▶ WHAT YOU HAVE TO DO
With the pictures omitted, output word for word the lines from the one containing "You are a computer-use" through the end of the records.

Pixel coordinate grounding data:
=== Section Start ===

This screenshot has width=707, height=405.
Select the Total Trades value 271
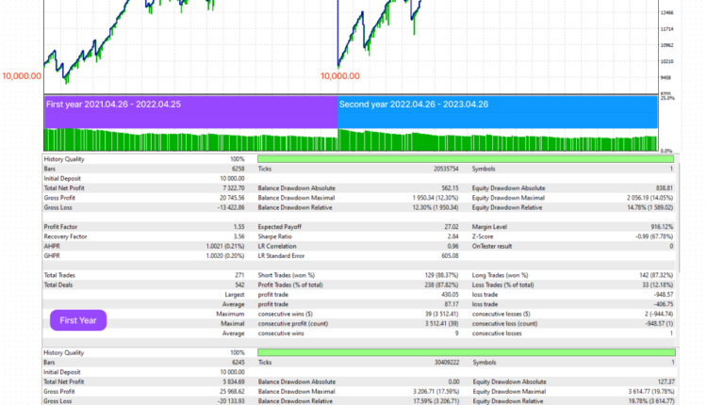237,275
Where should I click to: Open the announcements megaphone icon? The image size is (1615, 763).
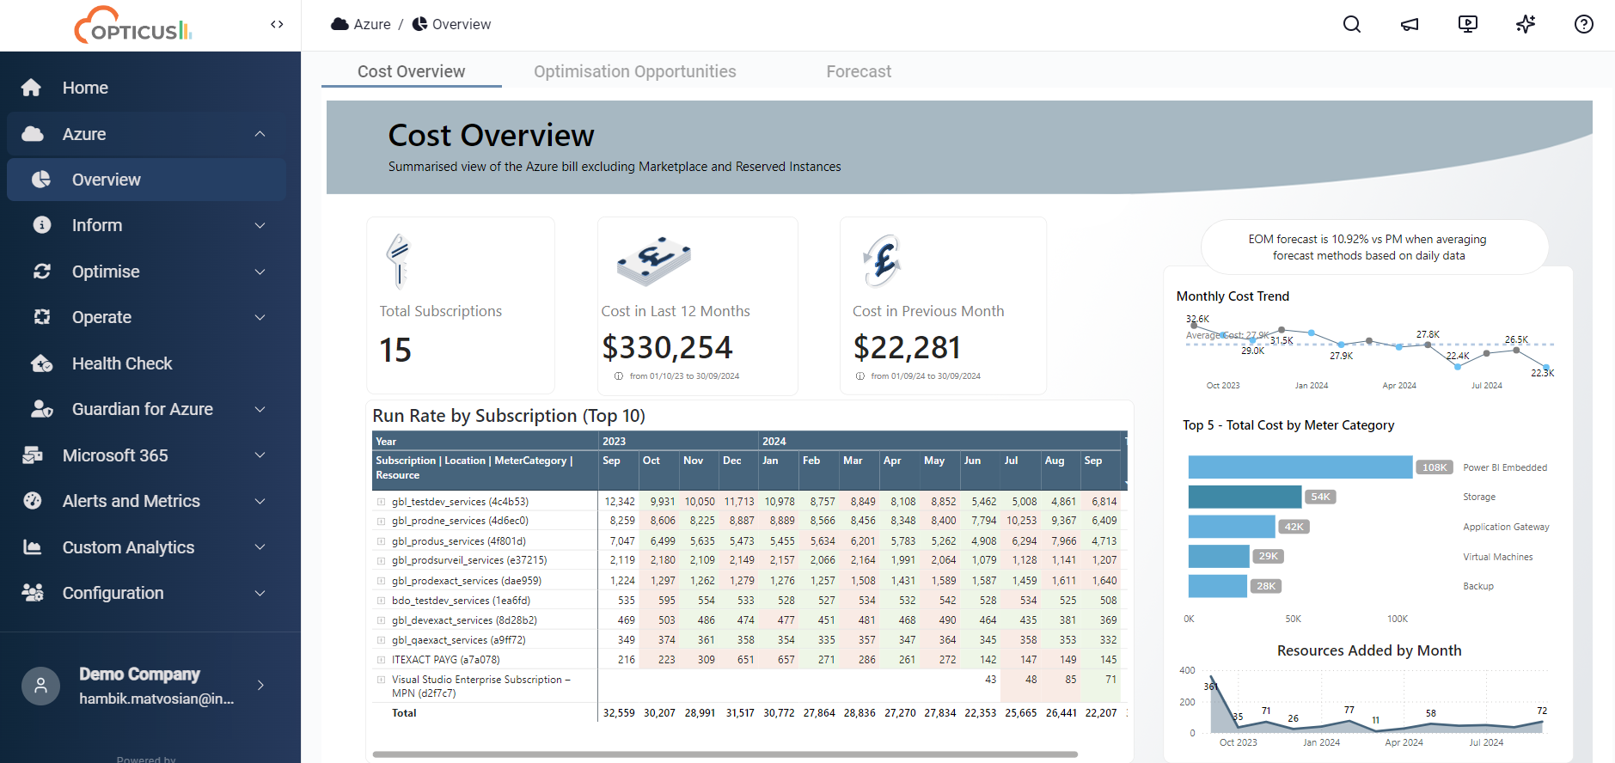(x=1410, y=24)
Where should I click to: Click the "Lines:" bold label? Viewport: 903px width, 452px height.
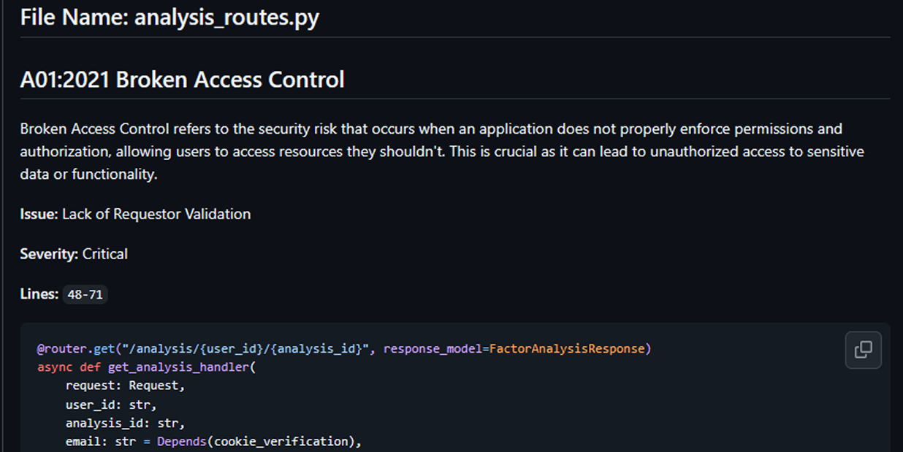point(39,294)
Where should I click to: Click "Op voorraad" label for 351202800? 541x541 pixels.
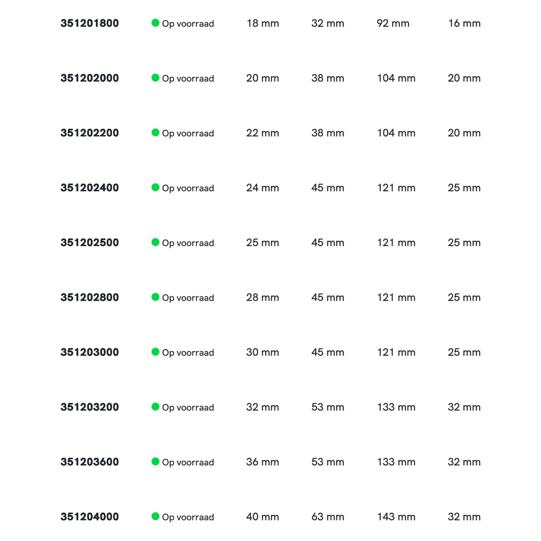[x=188, y=298]
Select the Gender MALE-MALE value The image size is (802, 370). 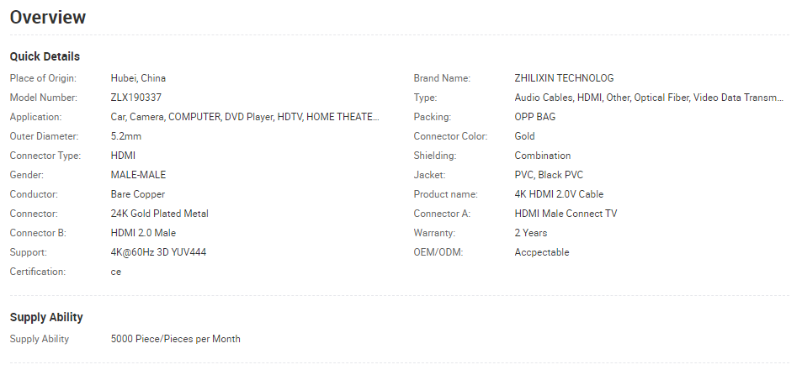138,175
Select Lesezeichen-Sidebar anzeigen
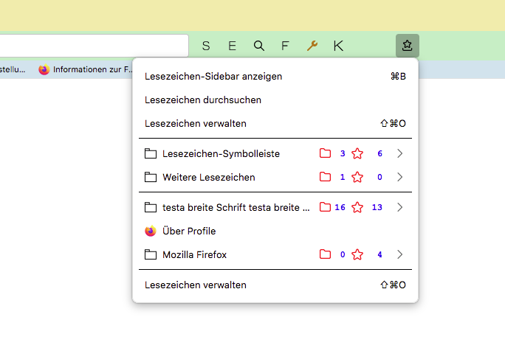Screen dimensions: 505x362 tap(213, 76)
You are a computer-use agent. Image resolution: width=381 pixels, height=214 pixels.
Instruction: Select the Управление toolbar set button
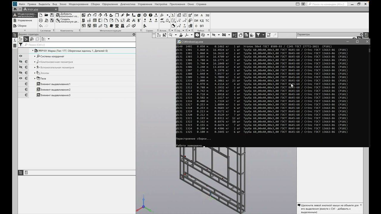[x=24, y=21]
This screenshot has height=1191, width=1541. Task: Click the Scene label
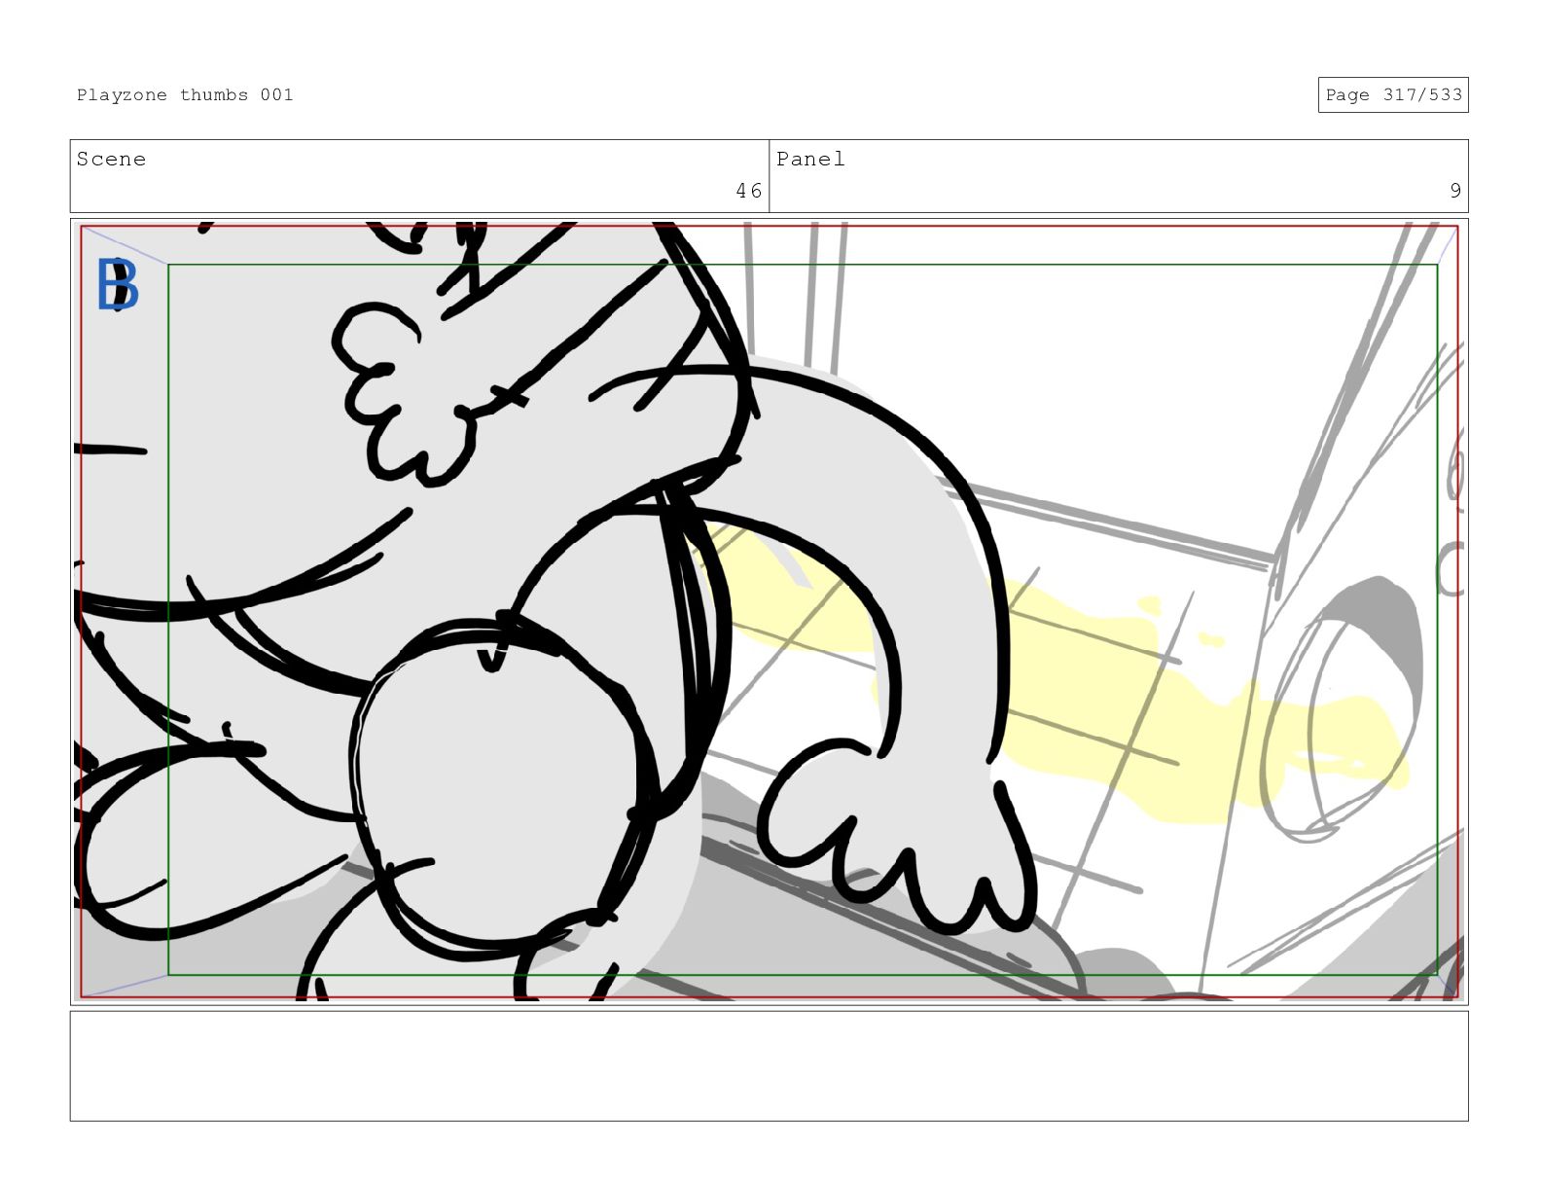pyautogui.click(x=111, y=160)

=== Section End ===

▶ THE COMPLETED TASK
You are a computer-use agent. Image resolution: width=381 pixels, height=214 pixels.
Instruction: Select the Управление toolbar set button
[x=24, y=21]
This screenshot has height=1191, width=1541. Task: Click the Scene label
pyautogui.click(x=111, y=160)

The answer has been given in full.